The policy of liberalization and the new state perceptions of utilization of resources are diametrically opposed to the adivasi worldview of resource exploitation and this divide has only widened further with the intrusion of globalization’s market oriented philosophy of development.
The recent rapid technological advancement and unrivalled economic and political strength of world capitalism have created favourable conditions for the evasion and extraction of natural resources from the ecologically fragile territories of tribal people.
All available laws those relating to lands, forests, minor forest produce, water resources, etc. restrain people from using forests.
Primary resources such as fuel, fodder and minor forest produce which were available free to villagers are today either non-existent or have to be brought commercially.
For the Tribals, globalization is associated with rising prices, loss of job security and lack of health care.
Since the emergence of liberalization, privatization and globalization (LPG), the areas inhabited by tribal population have been subject to various protests due to involuntary displacement.
Thus, forced evictions of tribals make way for mammoth capital-intensive development projects have become a distressing routine and ever-increasing phenomenon.
Gaps in Rehabilitation:
There are gaps in the rehabilitation of the tribal community members displaced by development projects.
Only 21 lakh tribal community members have been rehabilitated so far of the estimated 85 lakh persons displaced due to development projects and natural calamities.
Varied Problems across communities :
Health : For instance, recently Seven adults of the KhariaSavar community died within a span of just two weeks.
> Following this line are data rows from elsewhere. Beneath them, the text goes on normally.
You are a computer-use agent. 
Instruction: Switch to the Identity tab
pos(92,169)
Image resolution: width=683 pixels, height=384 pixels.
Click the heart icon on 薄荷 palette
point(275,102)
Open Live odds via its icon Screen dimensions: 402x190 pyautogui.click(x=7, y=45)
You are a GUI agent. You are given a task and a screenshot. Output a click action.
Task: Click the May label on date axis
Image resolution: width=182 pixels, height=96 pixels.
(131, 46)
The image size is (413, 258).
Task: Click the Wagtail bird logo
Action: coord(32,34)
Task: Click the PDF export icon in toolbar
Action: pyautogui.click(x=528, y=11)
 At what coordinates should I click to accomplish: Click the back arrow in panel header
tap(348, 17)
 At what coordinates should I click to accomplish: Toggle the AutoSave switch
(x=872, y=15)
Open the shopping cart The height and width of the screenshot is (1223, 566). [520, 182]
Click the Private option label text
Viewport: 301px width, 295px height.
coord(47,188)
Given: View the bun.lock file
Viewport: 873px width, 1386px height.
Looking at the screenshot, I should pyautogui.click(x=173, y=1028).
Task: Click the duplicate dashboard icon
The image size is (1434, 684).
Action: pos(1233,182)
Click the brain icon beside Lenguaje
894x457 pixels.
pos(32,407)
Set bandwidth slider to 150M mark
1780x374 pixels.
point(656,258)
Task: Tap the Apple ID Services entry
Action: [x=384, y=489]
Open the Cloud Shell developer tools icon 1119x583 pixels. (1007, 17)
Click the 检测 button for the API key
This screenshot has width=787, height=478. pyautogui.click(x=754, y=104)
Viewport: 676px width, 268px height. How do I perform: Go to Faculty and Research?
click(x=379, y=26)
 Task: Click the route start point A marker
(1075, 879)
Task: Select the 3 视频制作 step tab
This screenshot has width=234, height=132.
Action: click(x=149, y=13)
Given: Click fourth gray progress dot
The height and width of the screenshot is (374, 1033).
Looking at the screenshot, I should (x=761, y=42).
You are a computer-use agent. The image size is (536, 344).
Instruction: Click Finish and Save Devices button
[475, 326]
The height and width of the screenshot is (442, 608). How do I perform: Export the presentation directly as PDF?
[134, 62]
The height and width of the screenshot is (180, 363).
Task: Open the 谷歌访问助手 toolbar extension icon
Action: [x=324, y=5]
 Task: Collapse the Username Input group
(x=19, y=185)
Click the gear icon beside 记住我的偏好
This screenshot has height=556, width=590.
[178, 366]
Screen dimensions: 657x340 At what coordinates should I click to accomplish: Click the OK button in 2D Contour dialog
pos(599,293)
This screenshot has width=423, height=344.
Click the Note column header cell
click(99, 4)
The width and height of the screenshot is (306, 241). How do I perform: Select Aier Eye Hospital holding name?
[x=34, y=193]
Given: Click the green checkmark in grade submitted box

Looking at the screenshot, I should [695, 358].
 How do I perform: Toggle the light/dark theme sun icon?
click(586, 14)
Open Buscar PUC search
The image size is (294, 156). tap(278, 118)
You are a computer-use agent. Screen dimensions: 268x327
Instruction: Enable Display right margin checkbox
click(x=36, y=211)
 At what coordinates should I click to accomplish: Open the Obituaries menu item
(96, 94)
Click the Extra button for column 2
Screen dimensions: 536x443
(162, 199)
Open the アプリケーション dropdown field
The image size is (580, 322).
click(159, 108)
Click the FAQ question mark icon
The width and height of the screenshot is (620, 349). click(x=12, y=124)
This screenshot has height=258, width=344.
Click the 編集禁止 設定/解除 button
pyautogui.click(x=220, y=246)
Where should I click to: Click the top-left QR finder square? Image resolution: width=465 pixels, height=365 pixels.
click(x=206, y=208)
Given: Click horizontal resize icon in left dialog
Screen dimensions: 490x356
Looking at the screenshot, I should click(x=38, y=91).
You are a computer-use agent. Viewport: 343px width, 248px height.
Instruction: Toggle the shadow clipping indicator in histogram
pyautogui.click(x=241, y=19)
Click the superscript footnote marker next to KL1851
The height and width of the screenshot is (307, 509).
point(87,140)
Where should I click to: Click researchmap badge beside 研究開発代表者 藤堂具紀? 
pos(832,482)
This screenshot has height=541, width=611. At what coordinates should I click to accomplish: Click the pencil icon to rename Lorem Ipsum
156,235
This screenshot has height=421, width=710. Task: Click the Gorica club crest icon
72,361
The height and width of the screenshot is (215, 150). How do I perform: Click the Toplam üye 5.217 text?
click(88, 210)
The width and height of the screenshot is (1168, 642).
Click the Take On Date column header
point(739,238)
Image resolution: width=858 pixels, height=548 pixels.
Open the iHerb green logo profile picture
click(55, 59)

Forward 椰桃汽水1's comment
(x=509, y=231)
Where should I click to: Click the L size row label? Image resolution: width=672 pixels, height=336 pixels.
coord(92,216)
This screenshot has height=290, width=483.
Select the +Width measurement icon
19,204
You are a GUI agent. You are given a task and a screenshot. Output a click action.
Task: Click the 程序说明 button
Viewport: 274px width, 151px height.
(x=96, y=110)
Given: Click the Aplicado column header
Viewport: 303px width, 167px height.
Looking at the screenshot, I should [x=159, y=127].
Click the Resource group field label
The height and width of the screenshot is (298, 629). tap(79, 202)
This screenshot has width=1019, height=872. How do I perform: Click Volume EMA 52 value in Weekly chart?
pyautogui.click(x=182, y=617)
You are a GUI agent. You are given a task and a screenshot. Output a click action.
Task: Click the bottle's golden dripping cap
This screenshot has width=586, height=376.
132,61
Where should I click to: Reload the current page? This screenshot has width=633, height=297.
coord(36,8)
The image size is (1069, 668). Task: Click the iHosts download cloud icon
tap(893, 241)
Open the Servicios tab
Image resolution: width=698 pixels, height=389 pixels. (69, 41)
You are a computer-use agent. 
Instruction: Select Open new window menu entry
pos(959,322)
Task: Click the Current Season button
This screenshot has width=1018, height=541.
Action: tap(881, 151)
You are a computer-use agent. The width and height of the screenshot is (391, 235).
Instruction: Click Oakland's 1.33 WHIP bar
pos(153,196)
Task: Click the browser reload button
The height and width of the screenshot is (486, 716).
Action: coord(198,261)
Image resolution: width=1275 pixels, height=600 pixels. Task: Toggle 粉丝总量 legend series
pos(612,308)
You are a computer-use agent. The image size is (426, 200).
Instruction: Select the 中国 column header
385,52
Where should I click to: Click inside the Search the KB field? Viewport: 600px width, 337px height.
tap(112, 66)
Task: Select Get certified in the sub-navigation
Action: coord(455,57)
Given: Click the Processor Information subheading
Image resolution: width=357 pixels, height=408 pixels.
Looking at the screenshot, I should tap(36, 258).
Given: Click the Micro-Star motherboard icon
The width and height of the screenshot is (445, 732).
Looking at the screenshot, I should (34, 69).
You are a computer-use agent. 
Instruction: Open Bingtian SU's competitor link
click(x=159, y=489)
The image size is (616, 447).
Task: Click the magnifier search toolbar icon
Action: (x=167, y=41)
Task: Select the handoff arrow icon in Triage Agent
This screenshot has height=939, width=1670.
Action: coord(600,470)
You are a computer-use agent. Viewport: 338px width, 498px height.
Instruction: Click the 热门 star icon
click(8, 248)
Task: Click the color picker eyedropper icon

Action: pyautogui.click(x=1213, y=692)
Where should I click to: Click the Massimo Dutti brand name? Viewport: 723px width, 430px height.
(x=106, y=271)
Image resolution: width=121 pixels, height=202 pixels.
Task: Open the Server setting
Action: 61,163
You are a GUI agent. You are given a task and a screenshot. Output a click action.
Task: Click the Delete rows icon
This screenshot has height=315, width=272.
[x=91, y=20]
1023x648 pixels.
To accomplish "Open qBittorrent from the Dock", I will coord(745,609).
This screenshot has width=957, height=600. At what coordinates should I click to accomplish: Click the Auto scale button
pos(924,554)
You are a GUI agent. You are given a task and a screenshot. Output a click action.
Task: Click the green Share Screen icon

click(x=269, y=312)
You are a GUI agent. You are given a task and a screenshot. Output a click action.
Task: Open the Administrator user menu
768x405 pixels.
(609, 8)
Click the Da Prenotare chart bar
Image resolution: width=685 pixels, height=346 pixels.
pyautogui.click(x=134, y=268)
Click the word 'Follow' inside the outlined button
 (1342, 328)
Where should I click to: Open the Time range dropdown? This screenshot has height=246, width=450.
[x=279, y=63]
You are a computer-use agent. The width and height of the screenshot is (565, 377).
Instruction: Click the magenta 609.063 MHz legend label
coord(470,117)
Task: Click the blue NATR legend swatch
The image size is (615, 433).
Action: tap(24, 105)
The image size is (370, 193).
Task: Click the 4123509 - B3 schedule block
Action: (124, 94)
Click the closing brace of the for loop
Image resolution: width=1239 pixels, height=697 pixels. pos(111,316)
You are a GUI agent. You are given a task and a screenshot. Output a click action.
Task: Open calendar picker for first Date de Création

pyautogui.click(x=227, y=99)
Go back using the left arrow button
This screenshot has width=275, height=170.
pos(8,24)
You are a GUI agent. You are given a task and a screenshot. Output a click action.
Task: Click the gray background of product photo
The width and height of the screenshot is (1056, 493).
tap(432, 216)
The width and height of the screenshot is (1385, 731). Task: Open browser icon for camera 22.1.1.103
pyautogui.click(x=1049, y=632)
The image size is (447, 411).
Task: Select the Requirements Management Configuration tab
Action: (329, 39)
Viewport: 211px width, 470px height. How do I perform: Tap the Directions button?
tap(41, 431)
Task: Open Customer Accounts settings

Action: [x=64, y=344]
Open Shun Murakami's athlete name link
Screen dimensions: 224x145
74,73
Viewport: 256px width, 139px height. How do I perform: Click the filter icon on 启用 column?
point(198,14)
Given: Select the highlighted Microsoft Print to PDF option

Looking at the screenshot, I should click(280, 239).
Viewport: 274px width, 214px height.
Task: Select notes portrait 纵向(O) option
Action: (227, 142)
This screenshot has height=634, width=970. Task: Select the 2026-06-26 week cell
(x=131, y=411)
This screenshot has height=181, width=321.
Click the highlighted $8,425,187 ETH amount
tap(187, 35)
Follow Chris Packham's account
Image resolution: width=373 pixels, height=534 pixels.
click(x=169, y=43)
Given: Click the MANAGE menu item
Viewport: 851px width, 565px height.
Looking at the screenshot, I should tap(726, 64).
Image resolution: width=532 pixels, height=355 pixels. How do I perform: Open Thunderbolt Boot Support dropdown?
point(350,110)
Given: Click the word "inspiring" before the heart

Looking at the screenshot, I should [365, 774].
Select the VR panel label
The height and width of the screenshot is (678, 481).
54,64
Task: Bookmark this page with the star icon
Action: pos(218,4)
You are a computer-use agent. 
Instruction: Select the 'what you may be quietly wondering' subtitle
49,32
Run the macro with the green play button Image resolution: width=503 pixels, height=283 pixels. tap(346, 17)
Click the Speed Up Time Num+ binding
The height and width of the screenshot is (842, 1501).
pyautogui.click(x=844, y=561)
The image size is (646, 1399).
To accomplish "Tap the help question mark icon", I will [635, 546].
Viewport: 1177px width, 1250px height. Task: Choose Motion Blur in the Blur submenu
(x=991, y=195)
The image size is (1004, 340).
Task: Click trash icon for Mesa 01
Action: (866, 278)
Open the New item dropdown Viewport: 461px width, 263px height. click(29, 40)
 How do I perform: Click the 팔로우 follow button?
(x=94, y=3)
Their lifespan is approximately 26 years less than the average Indian’s life expectancy.
Nearly 10% in West Godavari District are affected by Sickle Cell Anaemia.
Alienation : The problems in Red Corridor areas (especially Jharkhand, Odisha, Madhya Pradesh) is governance deficit and unfinished land reforms that has deprived the well being of tribes.
There is widespread infighting amongst tribes of North-East for natural resources and also of territorial supremacy.
In the name of upgradation of lifestyle of poor indigenous tribal people, the market forces have created wealth for their interests at the cost of livelihood and security of these tribes in the areas.
There is a heavy concentration of industrial and mining activities in the central belt. Despite intense industrial activity in the central Indian tribal belt, the tribal employment in modern enterprises is negligible.
Apart from the provisions of Apprenticeship Act, there is no stipulation for private or joint sector enterprises to recruit certain percentage of dispossessed tribal workforce.
They are forced onto the ever-expanding low paid, insecure, transient and destitute labour market.
About 40 per cent of the tribals of central India supplement their income by participating in this distorted and over exploitative capitalist sector.
Affecting social life:
Many more are slowly crushed into oblivion in their homeland or in urban slums. Their economic and cultural survival is at stake.
The globalization behemoth has added new dimensions to the vulnerability of India’s downtrodden by exacerbating their social exclusion, and making large segments of tribal groups also vulnerable and excluded.
Leading to subnational movements:
Inadequate social and economic infrastructure in areas that have insufficient resources for participation in mainstream development also has been at the root of various “sub-national movements” such as the Jharkhand, Uttarakhand and Bodoland.
Tribal forest economy is primarily a women’s economy, and it is women who are most directly affected by the corporate exploitation of their traditional lands.
In poverty stricken tribal areas large scale migration has revealed the increasing movement of young women towards urban centres in search of work.
Their living conditions are unhygienic, the salary is poor and tribal women are vulnerable to exploitation by unscrupulous agents.
There is a large number of anemic women amongst the tribes. There is a shortfall of 6,796 sub-centres, 1,267 primary health centres (PHCs) and 309 community health centres (CHCs) in the tribal areas at an all-India level as on March 31, 2015.
They have become the prime targets of sexual violation by managers, supervisors and even fellow male workers in the plantation industrial sectors.
Construction sites, such as mines and quarries, and industrial complexes spelt doom for the local adivasi communities with the influx of immigrant labourers.
Tribals are being forcefully integrated in to the society leading to them losing their unique cultural features and their habitat threatened.
Isolated Tribes such as Sentinelese as still hostile to outsiders. The government must enforce “eyes on hands off ” policy in these cases.
The Jarawa community is facing acute population decline due to entry of outsiders into the area(The Andaman Trunk Road, among other projects, has cut into the heart of the Jarawa reserve).
Denotified, semi-nomadic and nomadic tribes are yet to be included as Scheduled Tribes.
Their traditional occupations (snake charming, street acrobatics with animals) are now illegal and alternative livelihood options are not provided.
Certain tribes have been characterised as Particularly Vulnerable Tribal Groups (PVTGs) (earlier known as Primitive Tribal Groups) on the basis of their greater ’vulnerability’ even among the tribal groups. There are 75 such tribes in India.